Word and element locating data —
+ + + + + + +
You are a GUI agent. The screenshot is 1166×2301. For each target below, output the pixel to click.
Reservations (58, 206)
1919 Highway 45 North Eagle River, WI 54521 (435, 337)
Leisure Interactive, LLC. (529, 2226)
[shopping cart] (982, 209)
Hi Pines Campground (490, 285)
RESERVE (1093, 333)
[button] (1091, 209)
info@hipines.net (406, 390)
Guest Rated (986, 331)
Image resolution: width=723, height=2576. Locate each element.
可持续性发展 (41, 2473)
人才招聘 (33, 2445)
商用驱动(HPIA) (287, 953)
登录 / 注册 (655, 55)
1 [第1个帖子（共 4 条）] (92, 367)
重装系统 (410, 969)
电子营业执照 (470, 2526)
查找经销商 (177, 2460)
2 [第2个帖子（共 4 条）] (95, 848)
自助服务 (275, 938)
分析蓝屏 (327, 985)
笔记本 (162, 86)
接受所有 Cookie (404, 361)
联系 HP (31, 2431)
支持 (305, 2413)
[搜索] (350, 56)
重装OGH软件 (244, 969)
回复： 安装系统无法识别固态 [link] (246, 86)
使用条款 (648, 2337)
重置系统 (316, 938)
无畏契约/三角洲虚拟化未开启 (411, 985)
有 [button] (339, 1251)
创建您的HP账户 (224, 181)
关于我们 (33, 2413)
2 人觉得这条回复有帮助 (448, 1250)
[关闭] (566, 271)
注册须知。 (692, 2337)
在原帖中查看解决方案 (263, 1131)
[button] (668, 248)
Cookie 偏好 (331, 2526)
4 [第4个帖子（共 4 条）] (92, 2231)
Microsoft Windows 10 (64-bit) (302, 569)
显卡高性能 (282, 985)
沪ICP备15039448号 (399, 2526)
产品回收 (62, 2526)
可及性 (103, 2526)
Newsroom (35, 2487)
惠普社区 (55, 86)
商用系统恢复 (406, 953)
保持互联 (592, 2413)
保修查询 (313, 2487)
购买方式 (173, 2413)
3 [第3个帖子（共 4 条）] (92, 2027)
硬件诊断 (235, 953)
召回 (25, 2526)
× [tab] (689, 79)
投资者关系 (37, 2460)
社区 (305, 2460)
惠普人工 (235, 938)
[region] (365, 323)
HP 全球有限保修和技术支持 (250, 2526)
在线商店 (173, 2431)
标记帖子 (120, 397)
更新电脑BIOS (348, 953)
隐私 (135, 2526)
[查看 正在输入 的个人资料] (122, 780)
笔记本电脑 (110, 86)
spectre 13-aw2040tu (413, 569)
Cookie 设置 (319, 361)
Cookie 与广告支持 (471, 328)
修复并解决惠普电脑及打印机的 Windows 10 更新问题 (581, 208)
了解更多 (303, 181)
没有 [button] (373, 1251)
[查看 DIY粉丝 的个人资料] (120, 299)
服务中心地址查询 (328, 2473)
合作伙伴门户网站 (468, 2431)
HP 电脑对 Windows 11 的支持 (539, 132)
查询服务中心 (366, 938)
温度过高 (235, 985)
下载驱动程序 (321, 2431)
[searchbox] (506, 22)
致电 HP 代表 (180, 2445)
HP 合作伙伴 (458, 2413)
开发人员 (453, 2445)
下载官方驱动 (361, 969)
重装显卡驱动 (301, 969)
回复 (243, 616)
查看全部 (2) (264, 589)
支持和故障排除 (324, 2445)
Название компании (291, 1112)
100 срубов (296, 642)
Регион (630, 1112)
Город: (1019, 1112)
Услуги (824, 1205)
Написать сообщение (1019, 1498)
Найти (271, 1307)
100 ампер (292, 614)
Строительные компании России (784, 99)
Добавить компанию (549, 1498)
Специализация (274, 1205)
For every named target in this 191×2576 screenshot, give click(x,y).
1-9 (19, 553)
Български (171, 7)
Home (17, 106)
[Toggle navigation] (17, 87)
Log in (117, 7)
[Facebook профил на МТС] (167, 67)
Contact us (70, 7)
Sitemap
+ + + + + + +
WRITTEN REQUEST — Rewrite the entries, starting with the line containing "投资者关系 (37, 2460)" and going on through the end of the entries, including both of those lines and the requests among them. Multiply every x and y coordinate in the answers by 0.95, rounding each result to the nearest whole number with halves rounded up.

ANSWER TO THE EXERCISE —
投资者关系 (35, 2337)
社区 (290, 2337)
惠普人工 (223, 891)
[region] (347, 307)
HP 全球有限保修和技术支持 (238, 2400)
在线商店 (164, 2309)
标记帖子 (114, 377)
更新电脑BIOS (331, 905)
隐私 (128, 2400)
[查看 正在输入 的个人资料] (116, 741)
笔记本电脑 (105, 82)
spectre 13-aw2040tu (392, 541)
Cookie 设置 (303, 343)
Cookie 与广告支持 (447, 312)
修复并解决惠普电脑及打印机的 Windows 10 更新问题 (552, 198)
了解更多 (288, 172)
没有 [button] (354, 1188)
[查看 DIY粉丝 的个人资料] (114, 284)
服务中心地址查询 (312, 2349)
合作伙伴门户网站 (445, 2309)
HP 电脑对 Windows 11 的支持 (512, 125)
查询服务中心 (348, 891)
温度过高 (223, 936)
下载驱动程序 (305, 2309)
[searchbox] (481, 21)
致电 HP 代表 (171, 2323)
HP 合作伙伴 (435, 2292)
开发人员 (430, 2323)
下载官方驱动 (343, 921)
重装显卡驱动 (286, 921)
回复 (231, 585)
查看全部 (2) (251, 560)
支持和故障排除 (308, 2323)
Название компании (276, 1056)
100 срубов (281, 610)
Регион (599, 1056)
Город: (968, 1056)
Услуги (783, 1145)
Написать сообщение (968, 1423)
Найти (257, 1242)
100 ампер (277, 583)
Строительные компании России (745, 94)
Добавить компанию (522, 1423)
Специализация (260, 1145)
For every named target in this 191×2576 screenshot, give click(x,y).
1-9 (18, 525)
Български (162, 7)
Home (16, 101)
[Toggle navigation] (16, 83)
Log in (111, 7)
[Facebook профил на МТС] (159, 64)
Contact us (67, 7)
Sitemap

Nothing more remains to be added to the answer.